#### TASK GOAL:
Search the records for the word "flag" and report each line that has it.

#### GIVEN ENTRIES:
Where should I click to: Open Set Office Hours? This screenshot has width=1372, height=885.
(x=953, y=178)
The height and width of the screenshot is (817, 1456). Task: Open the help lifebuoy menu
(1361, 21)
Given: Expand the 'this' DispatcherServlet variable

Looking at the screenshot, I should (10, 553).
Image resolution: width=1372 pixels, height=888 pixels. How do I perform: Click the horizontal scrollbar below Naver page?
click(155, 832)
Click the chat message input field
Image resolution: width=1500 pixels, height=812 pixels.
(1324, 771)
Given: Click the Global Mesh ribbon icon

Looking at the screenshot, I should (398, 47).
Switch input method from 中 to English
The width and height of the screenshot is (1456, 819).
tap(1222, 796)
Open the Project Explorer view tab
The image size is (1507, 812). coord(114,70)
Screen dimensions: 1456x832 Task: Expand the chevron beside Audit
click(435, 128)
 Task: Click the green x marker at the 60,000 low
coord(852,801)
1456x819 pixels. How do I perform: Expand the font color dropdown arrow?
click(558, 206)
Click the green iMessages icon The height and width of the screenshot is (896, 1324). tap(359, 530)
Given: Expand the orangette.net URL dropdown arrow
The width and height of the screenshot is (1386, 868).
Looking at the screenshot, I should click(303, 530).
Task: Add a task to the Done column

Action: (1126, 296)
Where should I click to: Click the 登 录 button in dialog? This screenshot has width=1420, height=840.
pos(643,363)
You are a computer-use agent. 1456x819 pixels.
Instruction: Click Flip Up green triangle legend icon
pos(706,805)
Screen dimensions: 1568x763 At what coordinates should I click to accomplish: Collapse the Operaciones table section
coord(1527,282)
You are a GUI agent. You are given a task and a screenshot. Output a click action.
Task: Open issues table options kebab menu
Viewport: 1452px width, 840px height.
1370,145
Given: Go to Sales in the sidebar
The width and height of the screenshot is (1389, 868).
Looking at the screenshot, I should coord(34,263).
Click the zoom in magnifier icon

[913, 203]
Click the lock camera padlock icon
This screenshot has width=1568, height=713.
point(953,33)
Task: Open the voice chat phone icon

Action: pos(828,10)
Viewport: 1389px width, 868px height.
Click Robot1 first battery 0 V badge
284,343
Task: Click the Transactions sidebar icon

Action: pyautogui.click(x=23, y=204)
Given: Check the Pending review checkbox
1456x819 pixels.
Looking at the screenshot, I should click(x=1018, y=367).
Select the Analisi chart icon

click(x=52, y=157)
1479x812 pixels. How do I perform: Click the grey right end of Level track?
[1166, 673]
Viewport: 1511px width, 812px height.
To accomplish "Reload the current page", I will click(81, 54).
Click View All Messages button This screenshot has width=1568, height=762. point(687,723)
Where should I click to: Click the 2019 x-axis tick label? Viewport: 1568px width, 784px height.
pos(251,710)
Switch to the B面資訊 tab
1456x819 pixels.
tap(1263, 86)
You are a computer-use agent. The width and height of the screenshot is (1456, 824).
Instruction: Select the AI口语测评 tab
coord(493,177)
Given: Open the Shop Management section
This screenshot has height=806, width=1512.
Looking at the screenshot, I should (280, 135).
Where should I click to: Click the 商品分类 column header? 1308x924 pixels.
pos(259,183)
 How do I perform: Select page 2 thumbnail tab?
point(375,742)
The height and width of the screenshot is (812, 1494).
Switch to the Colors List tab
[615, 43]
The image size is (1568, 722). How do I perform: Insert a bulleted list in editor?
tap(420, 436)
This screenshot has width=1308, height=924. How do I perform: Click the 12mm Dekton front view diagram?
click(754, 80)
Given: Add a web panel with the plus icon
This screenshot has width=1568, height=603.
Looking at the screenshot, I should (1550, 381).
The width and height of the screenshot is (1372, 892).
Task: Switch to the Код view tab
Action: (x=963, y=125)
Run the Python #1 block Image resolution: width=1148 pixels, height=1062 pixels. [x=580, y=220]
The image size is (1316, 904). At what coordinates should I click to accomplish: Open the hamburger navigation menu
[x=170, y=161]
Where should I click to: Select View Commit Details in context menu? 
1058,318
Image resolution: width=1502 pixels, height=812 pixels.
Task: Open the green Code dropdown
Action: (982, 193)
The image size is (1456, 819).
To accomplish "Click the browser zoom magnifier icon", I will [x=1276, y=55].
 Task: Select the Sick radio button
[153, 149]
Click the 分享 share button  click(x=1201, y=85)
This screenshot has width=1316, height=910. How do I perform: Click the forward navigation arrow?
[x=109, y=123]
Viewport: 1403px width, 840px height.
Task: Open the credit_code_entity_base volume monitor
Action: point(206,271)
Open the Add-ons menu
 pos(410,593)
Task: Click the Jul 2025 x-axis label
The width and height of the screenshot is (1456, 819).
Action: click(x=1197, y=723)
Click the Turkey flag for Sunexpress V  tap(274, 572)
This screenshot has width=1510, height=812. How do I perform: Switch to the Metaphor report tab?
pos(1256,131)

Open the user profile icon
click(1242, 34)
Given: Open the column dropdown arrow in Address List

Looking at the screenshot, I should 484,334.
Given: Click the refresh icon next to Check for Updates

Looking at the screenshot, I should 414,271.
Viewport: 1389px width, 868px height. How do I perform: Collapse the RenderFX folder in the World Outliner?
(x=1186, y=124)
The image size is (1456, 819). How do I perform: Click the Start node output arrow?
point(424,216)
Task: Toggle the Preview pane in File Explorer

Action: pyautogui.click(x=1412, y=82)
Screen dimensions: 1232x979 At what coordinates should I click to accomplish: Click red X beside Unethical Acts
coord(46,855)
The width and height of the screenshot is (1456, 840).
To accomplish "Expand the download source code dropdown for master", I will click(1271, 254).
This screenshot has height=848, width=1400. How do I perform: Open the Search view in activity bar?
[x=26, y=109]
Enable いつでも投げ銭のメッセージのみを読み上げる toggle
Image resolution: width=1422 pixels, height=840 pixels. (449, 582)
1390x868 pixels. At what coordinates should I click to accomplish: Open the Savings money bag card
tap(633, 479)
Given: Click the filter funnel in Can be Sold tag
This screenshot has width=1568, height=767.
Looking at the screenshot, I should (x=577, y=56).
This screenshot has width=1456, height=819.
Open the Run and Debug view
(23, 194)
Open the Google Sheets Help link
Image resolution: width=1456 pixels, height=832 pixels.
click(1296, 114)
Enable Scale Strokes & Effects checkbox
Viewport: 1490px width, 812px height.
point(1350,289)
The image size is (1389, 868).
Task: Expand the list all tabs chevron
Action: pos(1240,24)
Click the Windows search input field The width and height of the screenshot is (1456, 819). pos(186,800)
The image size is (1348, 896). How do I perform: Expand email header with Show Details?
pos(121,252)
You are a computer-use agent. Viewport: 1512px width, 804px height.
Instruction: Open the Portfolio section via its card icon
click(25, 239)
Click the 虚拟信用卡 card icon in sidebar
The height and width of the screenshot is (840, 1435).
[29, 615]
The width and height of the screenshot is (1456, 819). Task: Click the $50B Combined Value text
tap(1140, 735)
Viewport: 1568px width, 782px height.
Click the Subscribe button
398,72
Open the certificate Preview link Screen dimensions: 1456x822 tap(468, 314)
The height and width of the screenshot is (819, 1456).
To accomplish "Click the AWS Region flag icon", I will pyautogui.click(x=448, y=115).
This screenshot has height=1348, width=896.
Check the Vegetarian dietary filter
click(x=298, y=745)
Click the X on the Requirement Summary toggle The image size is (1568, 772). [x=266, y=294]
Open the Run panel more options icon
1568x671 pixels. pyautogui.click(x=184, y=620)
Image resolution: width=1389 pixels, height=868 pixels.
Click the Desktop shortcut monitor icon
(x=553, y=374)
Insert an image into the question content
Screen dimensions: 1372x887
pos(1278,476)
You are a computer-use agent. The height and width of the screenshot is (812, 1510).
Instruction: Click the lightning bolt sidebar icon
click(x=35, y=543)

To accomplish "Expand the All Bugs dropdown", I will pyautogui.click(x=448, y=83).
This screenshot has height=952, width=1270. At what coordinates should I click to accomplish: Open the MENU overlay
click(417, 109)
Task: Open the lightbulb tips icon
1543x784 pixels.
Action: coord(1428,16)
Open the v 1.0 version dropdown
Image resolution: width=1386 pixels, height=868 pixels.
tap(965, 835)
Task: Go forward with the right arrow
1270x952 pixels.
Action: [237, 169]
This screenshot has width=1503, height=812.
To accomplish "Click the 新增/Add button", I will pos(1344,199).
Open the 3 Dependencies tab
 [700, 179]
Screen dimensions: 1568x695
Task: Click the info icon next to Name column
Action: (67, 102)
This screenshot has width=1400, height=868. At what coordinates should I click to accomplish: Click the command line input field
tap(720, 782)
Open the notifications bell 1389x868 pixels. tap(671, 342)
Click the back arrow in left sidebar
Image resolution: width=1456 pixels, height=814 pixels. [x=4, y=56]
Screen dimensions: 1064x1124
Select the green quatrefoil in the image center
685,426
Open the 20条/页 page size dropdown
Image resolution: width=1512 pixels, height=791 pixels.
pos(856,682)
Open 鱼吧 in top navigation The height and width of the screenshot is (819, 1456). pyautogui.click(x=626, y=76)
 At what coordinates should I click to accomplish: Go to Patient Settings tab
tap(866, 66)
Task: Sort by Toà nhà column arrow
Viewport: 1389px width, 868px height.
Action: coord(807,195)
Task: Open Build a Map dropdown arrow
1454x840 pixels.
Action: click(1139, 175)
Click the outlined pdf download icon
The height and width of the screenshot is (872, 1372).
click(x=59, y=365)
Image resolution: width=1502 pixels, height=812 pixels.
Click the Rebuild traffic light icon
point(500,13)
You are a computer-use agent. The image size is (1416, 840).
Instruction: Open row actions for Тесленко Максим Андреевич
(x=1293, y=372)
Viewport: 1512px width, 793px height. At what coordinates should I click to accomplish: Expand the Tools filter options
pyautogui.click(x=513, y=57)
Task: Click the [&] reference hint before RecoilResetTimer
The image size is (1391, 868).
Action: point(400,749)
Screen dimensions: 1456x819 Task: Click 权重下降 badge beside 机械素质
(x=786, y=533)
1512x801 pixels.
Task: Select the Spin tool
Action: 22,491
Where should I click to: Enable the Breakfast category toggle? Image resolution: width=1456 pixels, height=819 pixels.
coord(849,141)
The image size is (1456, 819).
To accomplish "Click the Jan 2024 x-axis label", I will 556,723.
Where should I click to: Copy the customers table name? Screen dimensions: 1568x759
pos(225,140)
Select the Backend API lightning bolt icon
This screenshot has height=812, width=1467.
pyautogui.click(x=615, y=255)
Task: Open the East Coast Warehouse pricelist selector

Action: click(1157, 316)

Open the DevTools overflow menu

#### SOLVED PROBLEM:
Click the Turkey flag for Sunexpress V  tap(274, 572)
To accomplish "Click the AWS Region flag icon", I will pyautogui.click(x=448, y=115).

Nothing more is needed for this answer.